Hangisinin gerçek olduğu da bilinmez ancak anlatılan her şey oldukça gerçekçidir. Okuyan, vebanın kol gezdiği sokaklarda bulur kendisini; görür, duyar, hisseder, koklar. Her gün öyle çok insan vebadan ölür ki ölüm, soğukluğunu kaybetmiştir artık.

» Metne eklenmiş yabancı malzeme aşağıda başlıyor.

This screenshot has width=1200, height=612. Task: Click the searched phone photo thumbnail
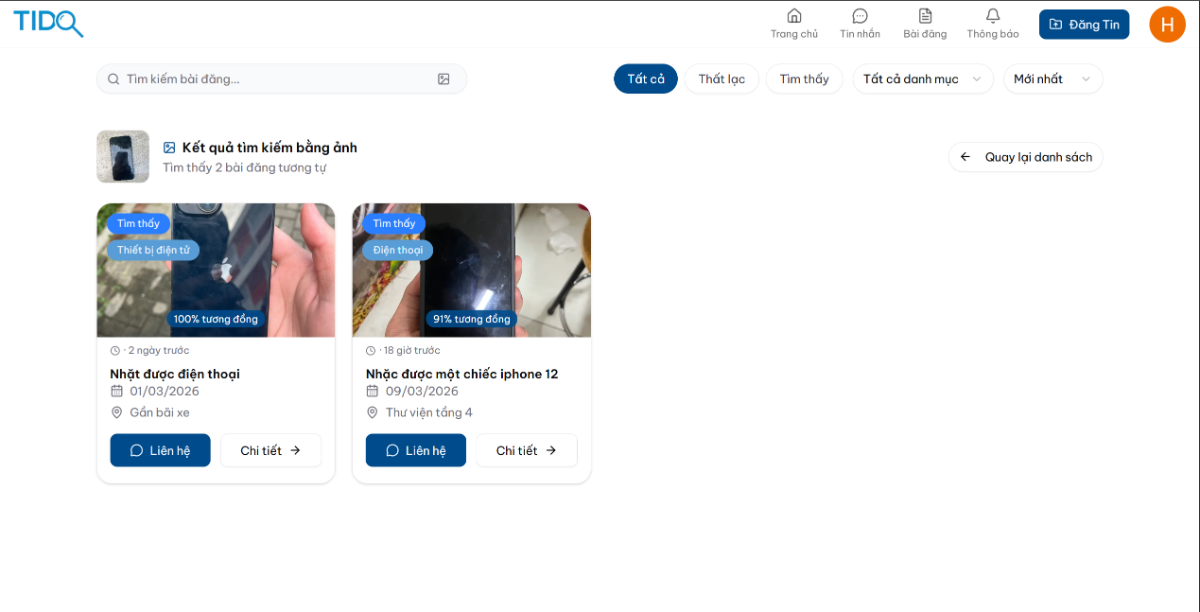123,157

Sokak kenarlarında yığılmış bedenler olağanlaşır, gelişigüzel bir bezle bedeni sarmalanıp kazılan çukurlara “atılan” cesetler, korkuya ve acıya dayanamayıp mezara girmeye çalışanlar, sokaklarda sıkılı dişleri ve yumruklarıyla bağırarak dolaşanlar, günahlarının affolması için dua ederek merhamet dileyenler… Günlükte anlatıldığı haliyle veba, imkansız görünenin mümkün hale geldiği, düşünülemeyecek olanın gerçekleştiği bir salgındır.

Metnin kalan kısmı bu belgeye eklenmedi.